### TASK DESCRIPTION
Once you have read the records, write them out again exactly.

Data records
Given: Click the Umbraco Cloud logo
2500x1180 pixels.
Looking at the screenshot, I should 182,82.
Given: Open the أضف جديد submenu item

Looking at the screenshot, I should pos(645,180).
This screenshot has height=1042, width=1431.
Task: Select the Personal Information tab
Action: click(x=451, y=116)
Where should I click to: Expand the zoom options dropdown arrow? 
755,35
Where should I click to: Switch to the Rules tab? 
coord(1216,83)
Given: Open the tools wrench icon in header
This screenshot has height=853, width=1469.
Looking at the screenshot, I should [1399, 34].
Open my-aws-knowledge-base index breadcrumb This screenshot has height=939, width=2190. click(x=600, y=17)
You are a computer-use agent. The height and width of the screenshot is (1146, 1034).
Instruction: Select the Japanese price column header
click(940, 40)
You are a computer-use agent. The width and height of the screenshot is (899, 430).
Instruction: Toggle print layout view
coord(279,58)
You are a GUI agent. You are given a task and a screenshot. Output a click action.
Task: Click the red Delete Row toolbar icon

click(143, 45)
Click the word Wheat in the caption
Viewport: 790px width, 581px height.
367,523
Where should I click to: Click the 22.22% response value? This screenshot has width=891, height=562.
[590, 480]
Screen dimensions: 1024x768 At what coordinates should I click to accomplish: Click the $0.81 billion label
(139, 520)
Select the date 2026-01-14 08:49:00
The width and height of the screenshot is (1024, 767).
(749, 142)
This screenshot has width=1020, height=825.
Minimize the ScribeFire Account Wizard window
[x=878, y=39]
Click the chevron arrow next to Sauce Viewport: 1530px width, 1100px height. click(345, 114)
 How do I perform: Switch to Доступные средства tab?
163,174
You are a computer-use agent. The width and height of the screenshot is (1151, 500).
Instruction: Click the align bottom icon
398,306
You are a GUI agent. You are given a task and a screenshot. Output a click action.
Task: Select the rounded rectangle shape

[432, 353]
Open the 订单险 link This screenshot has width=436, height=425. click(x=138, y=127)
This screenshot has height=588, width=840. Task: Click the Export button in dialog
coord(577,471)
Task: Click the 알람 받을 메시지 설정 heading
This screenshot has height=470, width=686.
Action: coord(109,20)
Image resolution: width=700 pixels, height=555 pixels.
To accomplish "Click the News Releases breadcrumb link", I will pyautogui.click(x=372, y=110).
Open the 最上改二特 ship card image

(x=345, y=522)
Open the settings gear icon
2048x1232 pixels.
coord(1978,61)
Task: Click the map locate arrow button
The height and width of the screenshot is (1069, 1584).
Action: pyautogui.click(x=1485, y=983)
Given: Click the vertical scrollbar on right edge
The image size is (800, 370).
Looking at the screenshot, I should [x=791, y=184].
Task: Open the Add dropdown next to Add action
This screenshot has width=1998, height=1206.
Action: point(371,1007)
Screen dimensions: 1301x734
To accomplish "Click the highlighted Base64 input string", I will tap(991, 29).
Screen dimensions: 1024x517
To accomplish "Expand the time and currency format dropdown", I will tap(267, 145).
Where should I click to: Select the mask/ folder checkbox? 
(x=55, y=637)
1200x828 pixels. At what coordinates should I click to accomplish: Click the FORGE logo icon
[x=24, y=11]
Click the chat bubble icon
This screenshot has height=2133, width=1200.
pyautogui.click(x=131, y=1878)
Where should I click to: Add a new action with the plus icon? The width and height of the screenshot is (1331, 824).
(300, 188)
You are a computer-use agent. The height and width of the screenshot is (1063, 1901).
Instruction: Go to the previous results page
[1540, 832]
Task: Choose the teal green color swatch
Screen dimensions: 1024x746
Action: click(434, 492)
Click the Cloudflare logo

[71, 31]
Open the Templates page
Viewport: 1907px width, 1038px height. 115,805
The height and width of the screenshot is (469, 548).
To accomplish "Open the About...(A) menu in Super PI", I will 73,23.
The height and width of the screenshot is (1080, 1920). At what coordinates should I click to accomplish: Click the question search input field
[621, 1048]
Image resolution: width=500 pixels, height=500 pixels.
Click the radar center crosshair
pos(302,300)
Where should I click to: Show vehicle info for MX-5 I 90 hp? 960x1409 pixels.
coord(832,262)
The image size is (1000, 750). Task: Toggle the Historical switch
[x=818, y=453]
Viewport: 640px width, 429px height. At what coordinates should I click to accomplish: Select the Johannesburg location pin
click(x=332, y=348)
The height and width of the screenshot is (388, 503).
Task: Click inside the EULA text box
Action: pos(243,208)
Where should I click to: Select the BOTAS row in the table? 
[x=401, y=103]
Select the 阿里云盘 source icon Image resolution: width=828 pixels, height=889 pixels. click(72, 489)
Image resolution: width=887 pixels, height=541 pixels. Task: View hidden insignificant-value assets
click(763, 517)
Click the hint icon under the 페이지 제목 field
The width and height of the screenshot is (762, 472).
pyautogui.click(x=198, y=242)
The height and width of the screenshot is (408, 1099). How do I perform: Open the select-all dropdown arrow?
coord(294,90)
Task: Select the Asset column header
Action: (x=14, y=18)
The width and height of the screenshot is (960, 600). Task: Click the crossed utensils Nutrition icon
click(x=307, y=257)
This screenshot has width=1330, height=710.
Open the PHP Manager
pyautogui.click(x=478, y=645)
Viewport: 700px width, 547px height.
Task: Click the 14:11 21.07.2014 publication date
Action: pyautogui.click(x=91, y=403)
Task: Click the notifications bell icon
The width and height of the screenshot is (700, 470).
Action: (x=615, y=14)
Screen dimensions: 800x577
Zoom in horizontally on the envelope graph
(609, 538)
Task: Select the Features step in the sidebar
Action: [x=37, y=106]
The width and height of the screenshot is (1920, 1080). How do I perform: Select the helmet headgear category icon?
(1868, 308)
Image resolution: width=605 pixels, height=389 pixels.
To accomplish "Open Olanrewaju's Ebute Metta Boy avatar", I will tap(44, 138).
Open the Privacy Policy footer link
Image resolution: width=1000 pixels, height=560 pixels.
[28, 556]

### ANSWER TO THE PROBLEM
Given: Click the Umbraco Cloud logo
2500x1180 pixels.
Looking at the screenshot, I should 182,82.
Given: Open the أضف جديد submenu item

Looking at the screenshot, I should pos(645,180).
This screenshot has height=1042, width=1431.
Task: Select the Personal Information tab
Action: click(x=451, y=116)
Where should I click to: Expand the zoom options dropdown arrow? 
755,35
Where should I click to: Switch to the Rules tab? 
coord(1216,83)
Given: Open the tools wrench icon in header
This screenshot has height=853, width=1469.
Looking at the screenshot, I should [1399, 34].
Open my-aws-knowledge-base index breadcrumb This screenshot has height=939, width=2190. click(x=600, y=17)
You are a computer-use agent. The height and width of the screenshot is (1146, 1034).
Instruction: Select the Japanese price column header
click(940, 40)
You are a computer-use agent. The width and height of the screenshot is (899, 430).
Instruction: Toggle print layout view
coord(279,58)
You are a GUI agent. You are given a task and a screenshot. Output a click action.
Task: Click the red Delete Row toolbar icon

click(143, 45)
Click the word Wheat in the caption
Viewport: 790px width, 581px height.
367,523
Where should I click to: Click the 22.22% response value? This screenshot has width=891, height=562.
[590, 480]
Screen dimensions: 1024x768 At what coordinates should I click to accomplish: Click the $0.81 billion label
(139, 520)
Select the date 2026-01-14 08:49:00
The width and height of the screenshot is (1024, 767).
(749, 142)
This screenshot has width=1020, height=825.
Minimize the ScribeFire Account Wizard window
[x=878, y=39]
Click the chevron arrow next to Sauce Viewport: 1530px width, 1100px height. click(345, 114)
 How do I perform: Switch to Доступные средства tab?
163,174
You are a computer-use agent. The width and height of the screenshot is (1151, 500).
Instruction: Click the align bottom icon
398,306
You are a GUI agent. You are given a task and a screenshot. Output a click action.
Task: Select the rounded rectangle shape

[432, 353]
Open the 订单险 link This screenshot has width=436, height=425. click(x=138, y=127)
This screenshot has height=588, width=840. Task: Click the Export button in dialog
coord(577,471)
Task: Click the 알람 받을 메시지 설정 heading
This screenshot has height=470, width=686.
Action: coord(109,20)
Image resolution: width=700 pixels, height=555 pixels.
To accomplish "Click the News Releases breadcrumb link", I will pyautogui.click(x=372, y=110).
Open the 最上改二特 ship card image

(x=345, y=522)
Open the settings gear icon
2048x1232 pixels.
coord(1978,61)
Task: Click the map locate arrow button
The height and width of the screenshot is (1069, 1584).
Action: pyautogui.click(x=1485, y=983)
Given: Click the vertical scrollbar on right edge
The image size is (800, 370).
Looking at the screenshot, I should [x=791, y=184].
Task: Open the Add dropdown next to Add action
This screenshot has width=1998, height=1206.
Action: point(371,1007)
Screen dimensions: 1301x734
To accomplish "Click the highlighted Base64 input string", I will tap(991, 29).
Screen dimensions: 1024x517
To accomplish "Expand the time and currency format dropdown", I will tap(267, 145).
Where should I click to: Select the mask/ folder checkbox? 
(x=55, y=637)
1200x828 pixels. At what coordinates should I click to accomplish: Click the FORGE logo icon
[x=24, y=11]
Click the chat bubble icon
This screenshot has height=2133, width=1200.
pyautogui.click(x=131, y=1878)
Where should I click to: Add a new action with the plus icon? The width and height of the screenshot is (1331, 824).
(300, 188)
You are a computer-use agent. The height and width of the screenshot is (1063, 1901).
Instruction: Go to the previous results page
[1540, 832]
Task: Choose the teal green color swatch
Screen dimensions: 1024x746
Action: click(434, 492)
Click the Cloudflare logo

[71, 31]
Open the Templates page
Viewport: 1907px width, 1038px height. 115,805
The height and width of the screenshot is (469, 548).
To accomplish "Open the About...(A) menu in Super PI", I will 73,23.
The height and width of the screenshot is (1080, 1920). At what coordinates should I click to accomplish: Click the question search input field
[621, 1048]
Image resolution: width=500 pixels, height=500 pixels.
Click the radar center crosshair
pos(302,300)
Where should I click to: Show vehicle info for MX-5 I 90 hp? 960x1409 pixels.
coord(832,262)
The image size is (1000, 750). Task: Toggle the Historical switch
[x=818, y=453]
Viewport: 640px width, 429px height. At what coordinates should I click to accomplish: Select the Johannesburg location pin
click(x=332, y=348)
The height and width of the screenshot is (388, 503).
Task: Click inside the EULA text box
Action: pos(243,208)
Where should I click to: Select the BOTAS row in the table? 
[x=401, y=103]
Select the 阿里云盘 source icon Image resolution: width=828 pixels, height=889 pixels. click(72, 489)
Image resolution: width=887 pixels, height=541 pixels. Task: View hidden insignificant-value assets
click(763, 517)
Click the hint icon under the 페이지 제목 field
The width and height of the screenshot is (762, 472).
pyautogui.click(x=198, y=242)
The height and width of the screenshot is (408, 1099). How do I perform: Open the select-all dropdown arrow?
coord(294,90)
Task: Select the Asset column header
Action: (x=14, y=18)
The width and height of the screenshot is (960, 600). Task: Click the crossed utensils Nutrition icon
click(x=307, y=257)
This screenshot has width=1330, height=710.
Open the PHP Manager
pyautogui.click(x=478, y=645)
Viewport: 700px width, 547px height.
Task: Click the 14:11 21.07.2014 publication date
Action: pyautogui.click(x=91, y=403)
Task: Click the notifications bell icon
The width and height of the screenshot is (700, 470).
Action: (x=615, y=14)
Screen dimensions: 800x577
Zoom in horizontally on the envelope graph
(609, 538)
Task: Select the Features step in the sidebar
Action: [x=37, y=106]
The width and height of the screenshot is (1920, 1080). How do I perform: Select the helmet headgear category icon?
(1868, 308)
Image resolution: width=605 pixels, height=389 pixels.
To accomplish "Open Olanrewaju's Ebute Metta Boy avatar", I will tap(44, 138).
Open the Privacy Policy footer link
Image resolution: width=1000 pixels, height=560 pixels.
[28, 556]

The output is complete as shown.